EXERCISE: Report every line below that carries the word "avatar".

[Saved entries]
========================================================================

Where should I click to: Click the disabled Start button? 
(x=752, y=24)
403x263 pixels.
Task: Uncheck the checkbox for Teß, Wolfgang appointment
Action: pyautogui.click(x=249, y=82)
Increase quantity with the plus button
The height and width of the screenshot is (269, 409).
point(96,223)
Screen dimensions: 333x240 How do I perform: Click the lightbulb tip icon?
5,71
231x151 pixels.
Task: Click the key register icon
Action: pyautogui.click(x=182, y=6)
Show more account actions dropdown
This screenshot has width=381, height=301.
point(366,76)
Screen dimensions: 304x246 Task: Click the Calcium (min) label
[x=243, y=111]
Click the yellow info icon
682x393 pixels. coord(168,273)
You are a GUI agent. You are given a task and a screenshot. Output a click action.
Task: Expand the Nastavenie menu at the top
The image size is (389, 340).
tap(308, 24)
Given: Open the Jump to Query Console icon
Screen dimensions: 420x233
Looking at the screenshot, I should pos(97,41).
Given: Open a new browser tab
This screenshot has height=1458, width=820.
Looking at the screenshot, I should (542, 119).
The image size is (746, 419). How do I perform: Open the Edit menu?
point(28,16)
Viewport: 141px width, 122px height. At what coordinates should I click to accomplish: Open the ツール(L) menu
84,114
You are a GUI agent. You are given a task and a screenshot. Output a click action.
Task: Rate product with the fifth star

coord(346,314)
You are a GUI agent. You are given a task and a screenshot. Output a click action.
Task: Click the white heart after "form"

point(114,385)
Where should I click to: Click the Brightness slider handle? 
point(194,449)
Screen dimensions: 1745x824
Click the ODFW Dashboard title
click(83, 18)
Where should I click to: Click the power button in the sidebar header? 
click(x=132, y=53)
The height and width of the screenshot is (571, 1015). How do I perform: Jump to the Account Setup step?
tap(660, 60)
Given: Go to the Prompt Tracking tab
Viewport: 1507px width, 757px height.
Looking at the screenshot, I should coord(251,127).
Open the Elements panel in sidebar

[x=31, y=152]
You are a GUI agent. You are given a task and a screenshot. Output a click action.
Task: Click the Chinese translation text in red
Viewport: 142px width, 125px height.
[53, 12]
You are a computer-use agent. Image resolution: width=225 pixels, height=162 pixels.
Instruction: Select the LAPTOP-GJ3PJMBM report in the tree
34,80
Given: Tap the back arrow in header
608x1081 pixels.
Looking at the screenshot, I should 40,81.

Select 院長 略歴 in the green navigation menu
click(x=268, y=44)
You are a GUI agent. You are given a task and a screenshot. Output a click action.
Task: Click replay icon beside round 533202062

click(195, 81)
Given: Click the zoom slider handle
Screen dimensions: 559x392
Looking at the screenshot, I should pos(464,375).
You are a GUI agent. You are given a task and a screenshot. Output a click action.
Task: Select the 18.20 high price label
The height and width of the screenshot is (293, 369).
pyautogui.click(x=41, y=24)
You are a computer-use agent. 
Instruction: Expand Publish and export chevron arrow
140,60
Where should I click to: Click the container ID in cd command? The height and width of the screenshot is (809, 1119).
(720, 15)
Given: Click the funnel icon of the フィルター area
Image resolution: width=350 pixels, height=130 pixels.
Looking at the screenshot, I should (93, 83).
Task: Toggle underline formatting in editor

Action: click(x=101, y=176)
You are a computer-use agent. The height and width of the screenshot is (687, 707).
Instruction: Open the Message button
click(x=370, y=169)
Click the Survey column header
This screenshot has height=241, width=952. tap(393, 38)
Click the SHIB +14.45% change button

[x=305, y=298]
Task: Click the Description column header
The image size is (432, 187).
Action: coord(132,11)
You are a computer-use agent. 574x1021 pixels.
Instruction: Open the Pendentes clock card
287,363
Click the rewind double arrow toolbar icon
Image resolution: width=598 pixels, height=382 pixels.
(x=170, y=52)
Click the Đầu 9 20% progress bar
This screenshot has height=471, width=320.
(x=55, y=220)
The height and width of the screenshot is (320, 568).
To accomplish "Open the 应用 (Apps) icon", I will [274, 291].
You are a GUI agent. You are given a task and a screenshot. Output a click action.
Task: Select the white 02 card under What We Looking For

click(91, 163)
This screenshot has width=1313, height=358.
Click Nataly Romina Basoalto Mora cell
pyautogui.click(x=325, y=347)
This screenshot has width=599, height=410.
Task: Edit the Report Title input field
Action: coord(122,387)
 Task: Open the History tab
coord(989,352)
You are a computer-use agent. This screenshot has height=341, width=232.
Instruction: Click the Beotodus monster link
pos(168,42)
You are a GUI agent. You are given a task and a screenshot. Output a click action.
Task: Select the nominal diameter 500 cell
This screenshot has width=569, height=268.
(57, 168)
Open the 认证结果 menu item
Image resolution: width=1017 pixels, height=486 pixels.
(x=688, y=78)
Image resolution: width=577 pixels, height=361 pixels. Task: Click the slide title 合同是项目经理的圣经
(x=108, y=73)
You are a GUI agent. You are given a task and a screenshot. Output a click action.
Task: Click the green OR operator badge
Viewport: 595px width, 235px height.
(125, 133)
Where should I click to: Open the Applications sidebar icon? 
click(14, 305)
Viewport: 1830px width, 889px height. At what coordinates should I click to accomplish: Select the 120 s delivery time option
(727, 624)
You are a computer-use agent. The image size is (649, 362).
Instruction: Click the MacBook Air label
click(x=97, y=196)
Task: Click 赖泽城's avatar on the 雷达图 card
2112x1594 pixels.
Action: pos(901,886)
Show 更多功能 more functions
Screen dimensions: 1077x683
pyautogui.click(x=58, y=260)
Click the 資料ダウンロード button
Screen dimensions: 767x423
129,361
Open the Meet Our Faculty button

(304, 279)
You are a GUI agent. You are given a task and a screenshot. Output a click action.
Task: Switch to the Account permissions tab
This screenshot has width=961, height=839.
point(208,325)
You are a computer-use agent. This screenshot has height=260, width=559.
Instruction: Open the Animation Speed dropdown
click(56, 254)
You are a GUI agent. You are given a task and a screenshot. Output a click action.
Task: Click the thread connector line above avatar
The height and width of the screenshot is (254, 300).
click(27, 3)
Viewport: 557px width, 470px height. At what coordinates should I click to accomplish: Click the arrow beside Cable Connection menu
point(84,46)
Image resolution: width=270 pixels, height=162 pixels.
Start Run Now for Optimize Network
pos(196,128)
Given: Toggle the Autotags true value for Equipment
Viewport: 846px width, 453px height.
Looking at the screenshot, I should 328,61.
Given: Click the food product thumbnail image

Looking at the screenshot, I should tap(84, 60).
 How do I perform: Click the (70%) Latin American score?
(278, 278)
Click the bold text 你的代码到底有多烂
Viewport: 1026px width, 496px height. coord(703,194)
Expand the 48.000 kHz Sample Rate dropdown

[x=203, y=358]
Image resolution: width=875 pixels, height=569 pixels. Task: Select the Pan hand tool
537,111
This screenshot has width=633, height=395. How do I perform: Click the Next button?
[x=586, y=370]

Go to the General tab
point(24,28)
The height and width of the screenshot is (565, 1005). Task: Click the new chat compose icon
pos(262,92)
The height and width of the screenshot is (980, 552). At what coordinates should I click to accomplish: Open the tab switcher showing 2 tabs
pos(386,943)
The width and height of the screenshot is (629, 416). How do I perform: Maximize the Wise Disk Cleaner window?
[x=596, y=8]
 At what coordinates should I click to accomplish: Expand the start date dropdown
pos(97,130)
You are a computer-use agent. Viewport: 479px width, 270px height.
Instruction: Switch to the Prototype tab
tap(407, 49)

========================================================================

YOUR RESPONSE:
Task: Click 赖泽城's avatar on the 雷达图 card
Task: Click the thread connector line above avatar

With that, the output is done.